Judge Cameron said existing common laws could “very effectively” be used against people who fail to disclose their serostatus while having unprotected sex.

“It’s probably a rape; it might even be attempted murder. If there is infection then there is a whole array of common law crimes. Part of our reasoning is: why create an additional statute that will stigmatise people further but will be ineffective?”

Judge Cameron said the Canadian judgement “is likely to be followed in South Africa. When you have sexual intercourse with someone and put them at risk of transmitting something without disclosing that risk to them, then it voids their consent.”

From a legal point of view, the crucial issue is whether the sexual partner has been put at risk; if a condom is used, it would not be rape. In male-to-male sex, the crime would be aggravated assault, since under South African law a man cannot be raped.

Such a ruling is likely to be controversial, since it could be extended to include a failure to reveal other sexually transmitted diseases such as chronic and incurable genital herpes.

Under existing common law, knowingly exposing a person to HIV could be classified as assault, lawyers point out, and infection of a sexual partner could be prosecuted as culpable homicide if the person dies or attempted murder if they do not.

But one problem is that at present HIV is a death sentence for most South Africans yet a conviction of culpable homicide requires a body. And it is fairly likely that the “perpetrator” will die of Aids before the victim.

Laws exist to regulate society and provide means for the resolution of social conflict without redress to self-help, such as the vigilante groups or lynchings.

But, as the Law Commission is at pains to stress in its latest report on HIV, laws cannot work without a minimum social consensus. An all-encompassing disease like HIV/Aids needs to be met with a holistic response from society.

The confusion and stigma around HIV/Aids means that there are significant difficulties in using existing laws to penalise risky sexual behaviour by HIV-positive individuals.

Lack of adequate counselling, denial and even debate about the nature of the link between HIV and Aids can all contribute to a situation where an HIV-positive person may have unprotected sex, yet genuinely not realise that he or she is putting the other person at risk.

The Law Commission notes that the structure of society means that while women are more likely to catch HIV from men than vice versa, women are also more likely to know their serostatus from attendance at antenatal clinics.

Ironically, therefore, there is concern that women, who for physical and socio-economic reasons are more likely to need the law’s protection, are also at greater likelihood of falling foul of it.

“This means that a specific offence aimed at punishing deliberate infection will impact disproportionately on and further victimise women,” the commission report states.

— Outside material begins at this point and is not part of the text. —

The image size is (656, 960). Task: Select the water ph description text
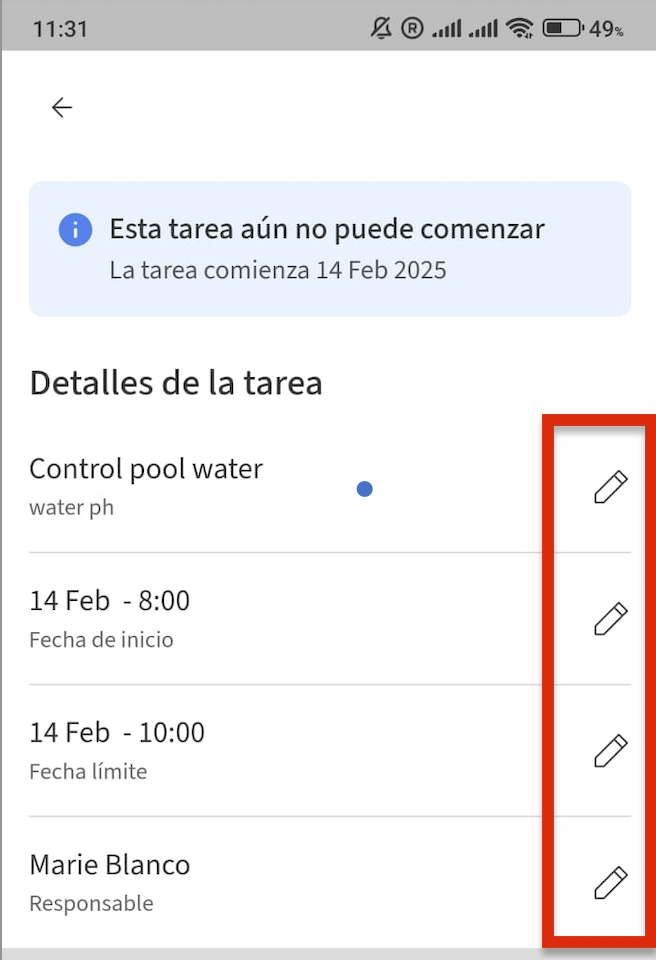coord(71,507)
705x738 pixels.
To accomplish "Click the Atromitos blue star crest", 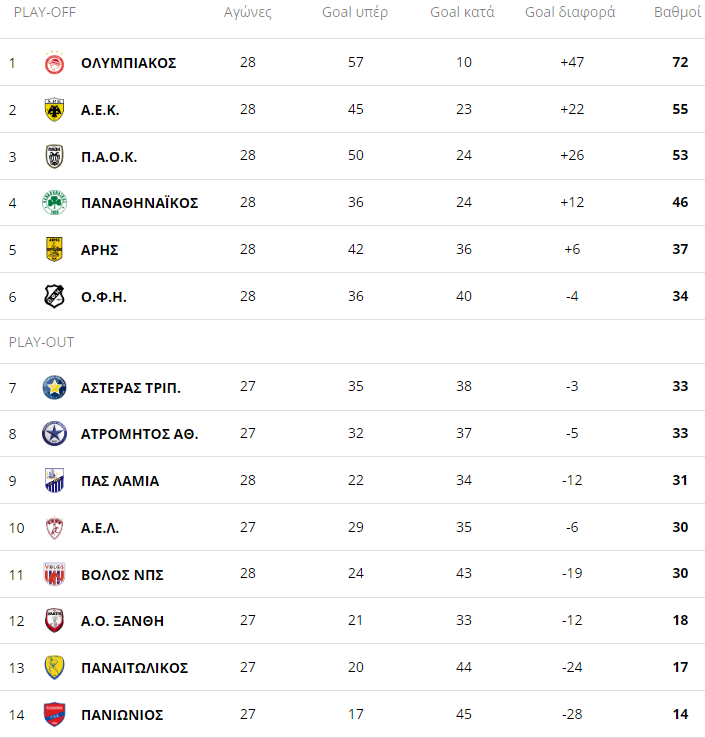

Interfering with human activities can have unintended consequences, the report points out. It could, for example, mean that people fail to take responsibility to protect themselves, instead relying on fear of the law to force partners to admit their serostatus before sex.

The dearth of cases concerning deliberate or negligent HIV infection under existing laws has also added to the commission’s scepticism about the usefulness of a new statute.

“The enactment of any such [legislation] might thus be largely of symbolic value,” the report warns.